Reputation: 149
I've got data that is arrayed in a way that has day/month/year in separate columns (which is useful for how I need to subset the data). Each column besides the D/M/Y are columns of values. In my real data, these are counties in the U.S.
I need to sum different ranges of dates that vary by different day, month and year combinations. Given that each column is a county, the ddply/data.table/apply functions seem to be the most appropriate to solve the problem. However, I cannot figure out how to subset my data.
Here is a trivial example:
set.seed(1234)
data <- data.frame(day=rep(seq(1,5),9), month= rep(c(rep(1,5),rep(2,5),rep(11,5)),3),
year=c(rep(1999,15),rep(2000,15),rep(2001,15)), Abel = round(runif(n=45, 0, 5),2) ,
Bertha=round(runif(n=45, 0, 5),2), Charlie= round(runif(n=45,0, 5),2))
dt <- data.table(data)
keycols <- c("day", "month", "year")
setkeyv(dt, keycols) #not sure if this is necessary
Originally, I was thinking of using the ddply() command with the summarize option but have seen other instances where people have recommended using the data.table framework.
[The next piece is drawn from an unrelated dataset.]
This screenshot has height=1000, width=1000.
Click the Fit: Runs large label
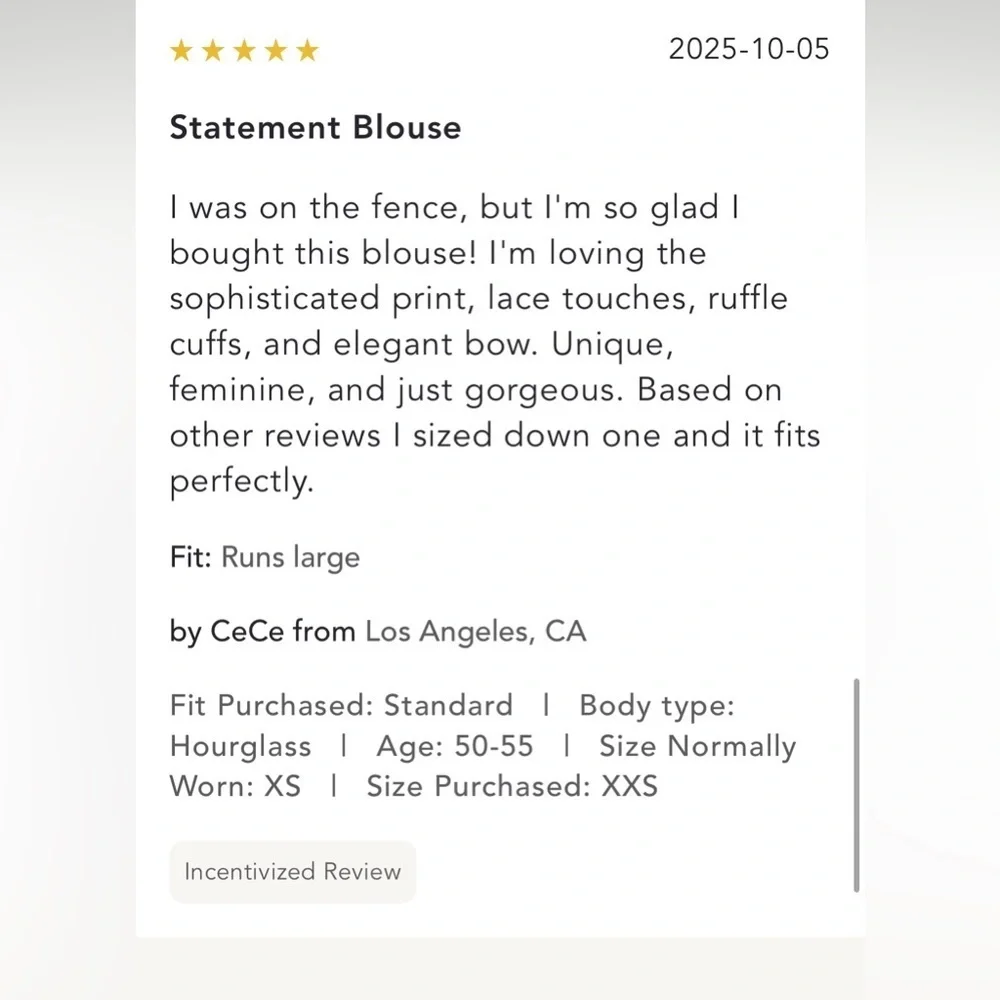(265, 557)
However, I cannot figure out a way to subset the data in such a way that would get it to match results as follows:
sum(data$Abel[which(data$year==1999 & data$month==2 & data$day >=1 & data$day <4)]) #4.41
sum(data$Bertha[which(data$year==1999 & data$month==2 & data$day >=1 & data$day <4)]) #5.51
sum(data$Charlie[which(data$year==1999 & data$month==2 & data$day >=1 & data$day <4)]) #4.19
While this example might seem easy, I have to calculate 10-day averages of climate data for hundreds of counties over decades, so getting the ddply/data.table framework to work would really help!
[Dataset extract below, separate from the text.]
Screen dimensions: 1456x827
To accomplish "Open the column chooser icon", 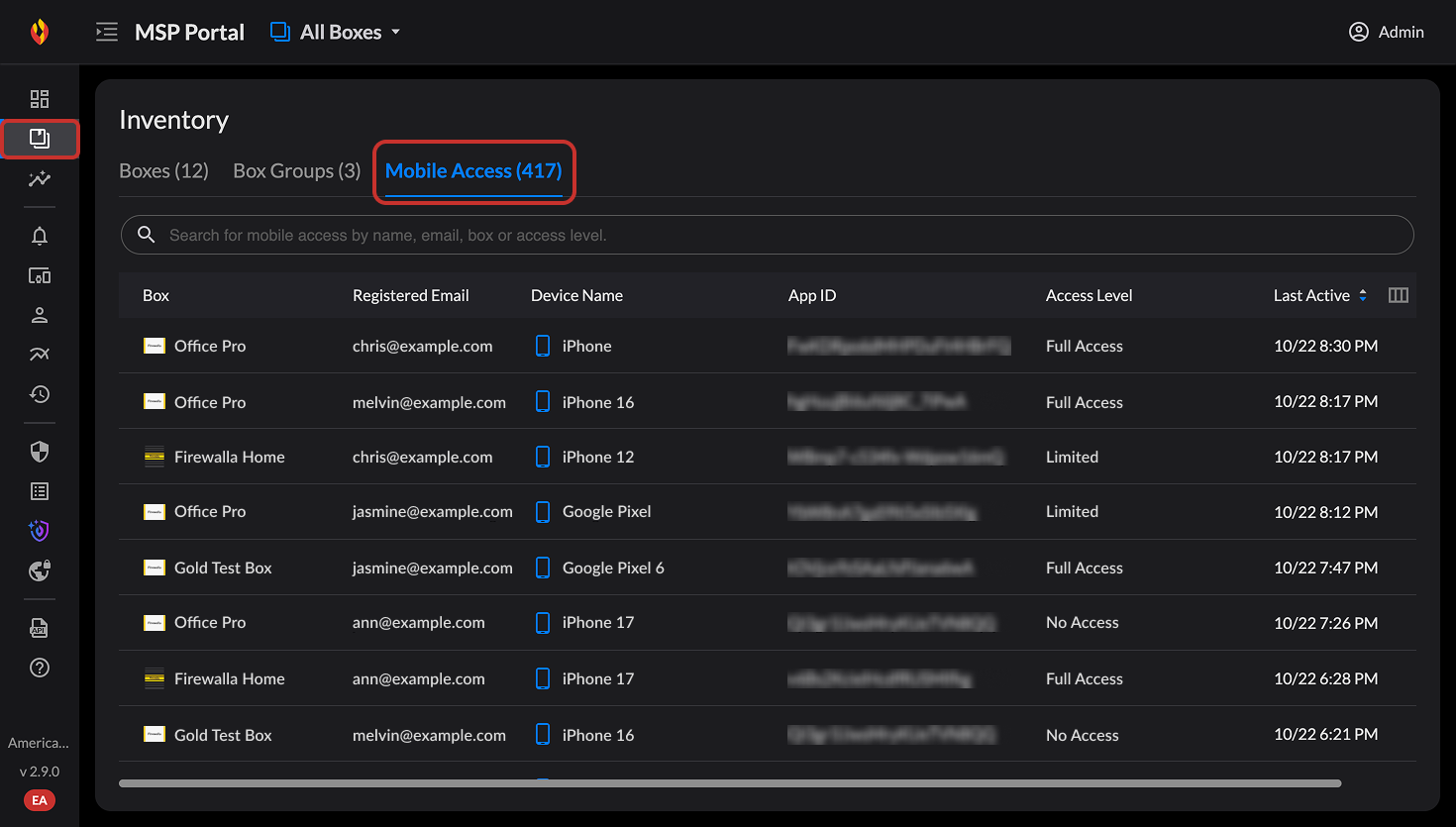I will (x=1398, y=295).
I have tried both data.table and ddply, but both with errors:
dt[i=list(year==1999, month==2, day >=1, day<3), sum]
#Error in `[.data.table`(dt, i = list(year == 1999, month == 2, day >= :
# typeof x.day (integer) != typeof i.day (logical)
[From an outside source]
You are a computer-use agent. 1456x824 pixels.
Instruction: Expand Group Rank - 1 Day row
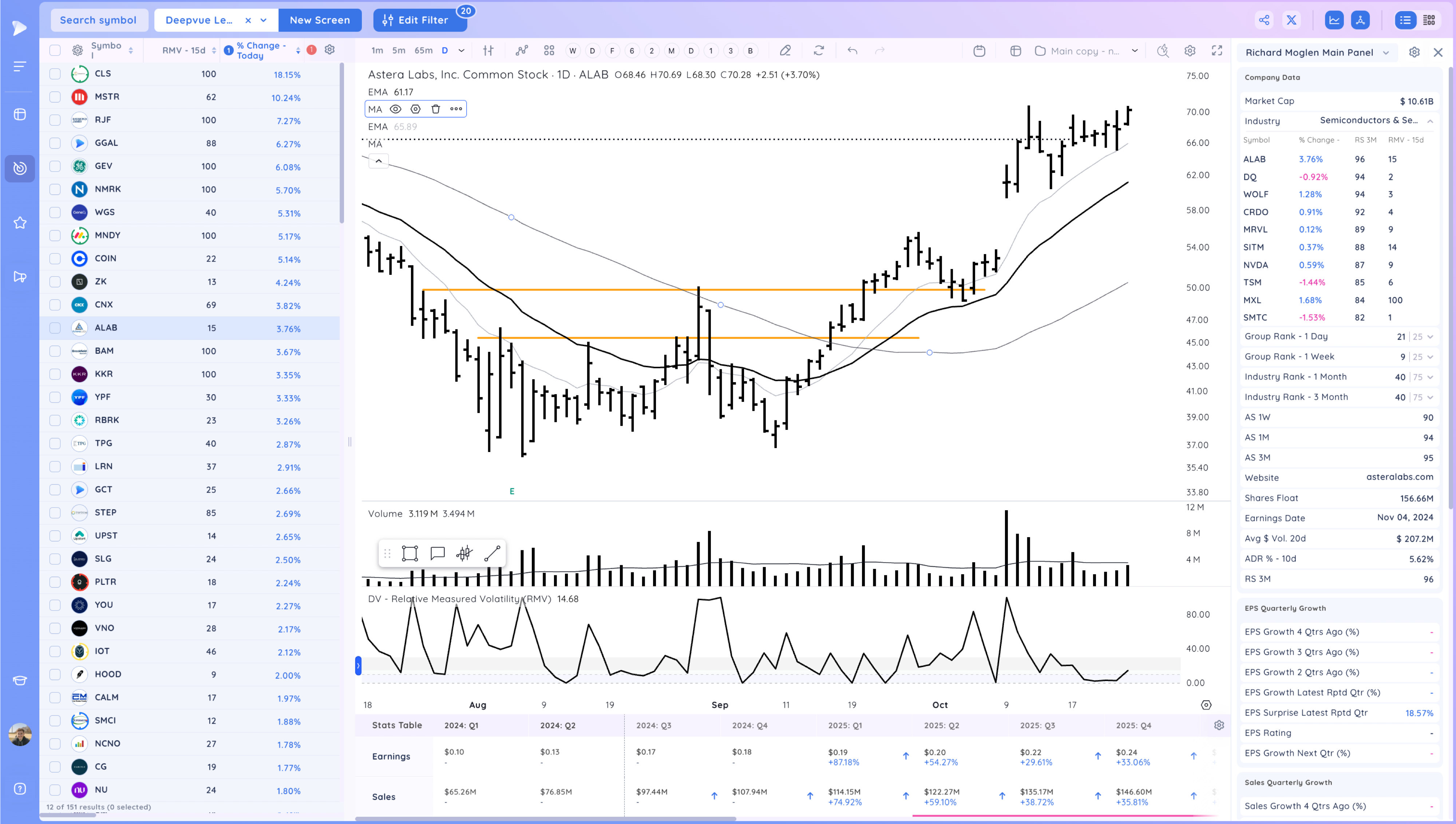[x=1430, y=337]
I realize that this means that I'm doing something wrong with setting up the data.table, but I haven't used it before and have looked through several help files and can't figure out the subset issues.
For ddply, I get a different error when I just try to use one singular column to try and get it to work:
ddply(data, .(year, month, day, Abel), summarize, sum.val = sum )
#Error in vector(type, length) :
# vector: cannot make a vector of mode 'builtin'.
Any guidance on solving this type of problem would be greatly appreciated!
Upvotes: 2
Views: 492
Reputation: 5856
Try this to start
library(reshape2)
datam <- melt(data, id.vars = c('day', 'month', 'year'),
variable.name = "name")
library(dplyr)
datam %>%
filter(year==1999, month==2, day %in% 1:3) %>%
group_by(year, month, name) %>%
summarise(summed = sum(value))
Source: local data frame [3 x 4]
Groups: year, month
year month name summed
1 1999 2 Abel 4.41
2 1999 2 Bertha 5.51
3 1999 2 Charlie 4.19
Upvotes: 1
Reputation: 4615
I think you are close with data.table
, you just need to modify how you are using the i
statement.
dt[year==1999 & month==2 & between(day,0,2), lapply(.SD,sum), .SDcols=4:6]
Abel Bertha Charlie
1: 3.25 1.92 4.06
You might also be interested in using the ISOdate
function to make it a bit easier to work with your data.
dt[ , Date := ISOdate(year, month, day)]
From reading some of the comments in the other answer, it seems like this might be more of a rolling calc question. This https://github.com/mgahan/boRingTrees R package might of some help of you need running sums or averages or whatever.
Upvotes: 3